Prompt:
For the entries that follow, state how many lines include the word "admin", giving the number and nothing else.

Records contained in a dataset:
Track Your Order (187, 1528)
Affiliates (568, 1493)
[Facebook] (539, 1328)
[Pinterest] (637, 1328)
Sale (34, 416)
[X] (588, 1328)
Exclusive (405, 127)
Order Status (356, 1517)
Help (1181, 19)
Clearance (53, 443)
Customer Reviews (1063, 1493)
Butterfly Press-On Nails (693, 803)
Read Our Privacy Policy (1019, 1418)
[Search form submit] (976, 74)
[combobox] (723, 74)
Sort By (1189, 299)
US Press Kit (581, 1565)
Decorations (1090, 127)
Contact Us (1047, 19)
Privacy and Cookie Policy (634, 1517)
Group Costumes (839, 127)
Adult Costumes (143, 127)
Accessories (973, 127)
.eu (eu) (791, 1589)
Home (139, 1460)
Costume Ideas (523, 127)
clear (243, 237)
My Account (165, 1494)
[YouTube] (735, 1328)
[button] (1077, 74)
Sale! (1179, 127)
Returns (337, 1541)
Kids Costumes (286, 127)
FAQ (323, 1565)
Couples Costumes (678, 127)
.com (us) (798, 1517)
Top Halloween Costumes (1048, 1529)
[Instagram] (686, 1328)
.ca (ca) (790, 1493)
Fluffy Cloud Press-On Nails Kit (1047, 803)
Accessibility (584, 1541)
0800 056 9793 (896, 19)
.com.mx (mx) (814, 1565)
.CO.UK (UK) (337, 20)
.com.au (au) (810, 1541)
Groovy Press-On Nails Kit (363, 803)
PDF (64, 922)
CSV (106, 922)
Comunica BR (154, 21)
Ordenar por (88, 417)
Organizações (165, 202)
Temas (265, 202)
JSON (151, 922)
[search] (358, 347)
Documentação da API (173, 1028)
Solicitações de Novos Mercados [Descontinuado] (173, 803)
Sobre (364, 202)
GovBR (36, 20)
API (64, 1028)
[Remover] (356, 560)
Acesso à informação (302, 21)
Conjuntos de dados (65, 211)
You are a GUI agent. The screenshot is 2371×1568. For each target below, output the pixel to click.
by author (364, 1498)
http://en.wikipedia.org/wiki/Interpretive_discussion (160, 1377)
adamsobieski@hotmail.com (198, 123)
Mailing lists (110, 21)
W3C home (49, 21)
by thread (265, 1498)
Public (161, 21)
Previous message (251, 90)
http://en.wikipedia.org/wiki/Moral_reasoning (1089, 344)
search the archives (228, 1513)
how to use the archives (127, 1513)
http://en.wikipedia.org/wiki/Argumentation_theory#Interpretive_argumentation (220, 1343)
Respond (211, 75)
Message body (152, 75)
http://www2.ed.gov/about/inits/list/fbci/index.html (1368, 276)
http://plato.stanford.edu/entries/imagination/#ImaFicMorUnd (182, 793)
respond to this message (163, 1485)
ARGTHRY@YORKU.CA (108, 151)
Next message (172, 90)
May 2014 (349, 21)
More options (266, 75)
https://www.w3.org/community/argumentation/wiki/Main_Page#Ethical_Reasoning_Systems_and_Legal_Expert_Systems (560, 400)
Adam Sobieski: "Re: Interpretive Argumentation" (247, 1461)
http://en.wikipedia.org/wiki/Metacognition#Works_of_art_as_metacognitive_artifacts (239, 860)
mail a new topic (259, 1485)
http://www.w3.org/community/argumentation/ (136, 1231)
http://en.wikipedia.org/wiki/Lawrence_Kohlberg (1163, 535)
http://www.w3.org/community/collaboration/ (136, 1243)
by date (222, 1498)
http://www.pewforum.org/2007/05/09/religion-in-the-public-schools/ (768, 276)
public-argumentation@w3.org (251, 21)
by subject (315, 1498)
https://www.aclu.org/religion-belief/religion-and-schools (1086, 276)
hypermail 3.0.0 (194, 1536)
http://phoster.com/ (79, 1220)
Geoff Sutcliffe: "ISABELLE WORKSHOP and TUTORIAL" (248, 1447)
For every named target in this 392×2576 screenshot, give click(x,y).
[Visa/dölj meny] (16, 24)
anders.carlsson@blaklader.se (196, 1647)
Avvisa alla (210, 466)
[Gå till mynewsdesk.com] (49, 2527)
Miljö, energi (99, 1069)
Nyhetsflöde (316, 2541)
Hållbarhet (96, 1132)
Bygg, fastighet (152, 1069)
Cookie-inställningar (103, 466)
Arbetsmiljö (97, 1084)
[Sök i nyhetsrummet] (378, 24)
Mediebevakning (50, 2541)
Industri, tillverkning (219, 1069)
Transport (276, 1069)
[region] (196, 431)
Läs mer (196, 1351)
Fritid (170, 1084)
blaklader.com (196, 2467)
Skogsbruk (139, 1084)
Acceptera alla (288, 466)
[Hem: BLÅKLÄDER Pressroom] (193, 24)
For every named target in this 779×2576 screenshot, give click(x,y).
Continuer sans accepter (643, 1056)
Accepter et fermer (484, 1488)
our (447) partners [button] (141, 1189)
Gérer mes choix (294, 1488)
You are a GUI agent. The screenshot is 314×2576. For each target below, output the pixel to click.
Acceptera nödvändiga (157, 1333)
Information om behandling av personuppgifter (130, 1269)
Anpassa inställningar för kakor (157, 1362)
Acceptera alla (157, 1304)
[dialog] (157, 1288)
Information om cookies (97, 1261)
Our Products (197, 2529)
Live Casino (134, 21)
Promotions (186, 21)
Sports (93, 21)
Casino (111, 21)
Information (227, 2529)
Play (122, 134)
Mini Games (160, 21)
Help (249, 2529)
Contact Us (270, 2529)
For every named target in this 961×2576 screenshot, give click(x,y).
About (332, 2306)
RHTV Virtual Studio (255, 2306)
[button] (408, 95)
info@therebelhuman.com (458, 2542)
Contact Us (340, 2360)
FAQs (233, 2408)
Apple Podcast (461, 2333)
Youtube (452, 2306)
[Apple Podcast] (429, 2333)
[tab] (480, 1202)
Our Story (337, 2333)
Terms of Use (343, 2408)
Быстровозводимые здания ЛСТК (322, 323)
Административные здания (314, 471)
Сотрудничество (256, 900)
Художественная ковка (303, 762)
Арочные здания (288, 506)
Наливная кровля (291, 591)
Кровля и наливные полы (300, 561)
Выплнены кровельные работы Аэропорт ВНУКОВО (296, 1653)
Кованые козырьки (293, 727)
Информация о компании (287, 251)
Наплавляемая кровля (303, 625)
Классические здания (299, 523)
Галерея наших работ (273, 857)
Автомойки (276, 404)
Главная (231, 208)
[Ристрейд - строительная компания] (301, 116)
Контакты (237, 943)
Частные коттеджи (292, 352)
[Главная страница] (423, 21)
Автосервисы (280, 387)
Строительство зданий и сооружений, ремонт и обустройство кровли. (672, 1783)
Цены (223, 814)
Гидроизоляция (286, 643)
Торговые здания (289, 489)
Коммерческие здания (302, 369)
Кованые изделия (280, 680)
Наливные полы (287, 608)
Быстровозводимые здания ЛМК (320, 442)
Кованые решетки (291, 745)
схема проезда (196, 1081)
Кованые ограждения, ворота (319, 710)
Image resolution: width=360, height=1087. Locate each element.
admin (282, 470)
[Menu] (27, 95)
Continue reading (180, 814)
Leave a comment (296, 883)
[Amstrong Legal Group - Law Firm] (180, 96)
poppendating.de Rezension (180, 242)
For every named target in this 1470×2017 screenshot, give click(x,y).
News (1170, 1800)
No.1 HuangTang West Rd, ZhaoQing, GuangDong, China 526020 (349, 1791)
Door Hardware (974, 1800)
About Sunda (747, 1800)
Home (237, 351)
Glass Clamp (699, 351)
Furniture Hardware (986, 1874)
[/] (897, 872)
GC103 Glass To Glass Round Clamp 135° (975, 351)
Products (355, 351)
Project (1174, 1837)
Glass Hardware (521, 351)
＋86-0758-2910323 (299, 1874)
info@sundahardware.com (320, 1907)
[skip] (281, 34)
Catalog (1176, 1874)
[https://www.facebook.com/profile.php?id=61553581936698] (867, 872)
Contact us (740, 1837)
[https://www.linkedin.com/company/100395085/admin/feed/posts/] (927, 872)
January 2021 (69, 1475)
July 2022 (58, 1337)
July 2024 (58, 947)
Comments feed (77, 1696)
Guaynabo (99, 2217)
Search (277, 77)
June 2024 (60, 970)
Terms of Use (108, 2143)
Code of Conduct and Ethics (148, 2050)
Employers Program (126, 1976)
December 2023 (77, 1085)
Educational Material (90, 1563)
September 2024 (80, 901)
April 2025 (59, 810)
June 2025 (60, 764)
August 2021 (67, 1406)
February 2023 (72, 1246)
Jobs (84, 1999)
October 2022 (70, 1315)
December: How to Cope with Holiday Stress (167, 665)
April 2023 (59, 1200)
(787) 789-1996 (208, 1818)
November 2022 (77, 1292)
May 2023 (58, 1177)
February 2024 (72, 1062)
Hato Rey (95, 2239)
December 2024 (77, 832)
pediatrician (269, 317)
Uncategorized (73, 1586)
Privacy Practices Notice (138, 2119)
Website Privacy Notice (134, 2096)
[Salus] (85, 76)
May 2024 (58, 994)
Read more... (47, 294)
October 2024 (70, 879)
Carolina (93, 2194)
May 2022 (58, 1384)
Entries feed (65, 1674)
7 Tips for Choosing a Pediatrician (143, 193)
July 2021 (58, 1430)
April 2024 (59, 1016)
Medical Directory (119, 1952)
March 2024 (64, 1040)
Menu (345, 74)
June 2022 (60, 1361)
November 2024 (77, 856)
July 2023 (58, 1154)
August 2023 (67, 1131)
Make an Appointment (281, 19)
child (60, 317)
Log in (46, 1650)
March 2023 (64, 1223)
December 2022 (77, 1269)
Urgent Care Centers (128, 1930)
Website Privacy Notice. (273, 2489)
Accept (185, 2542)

Written response:
2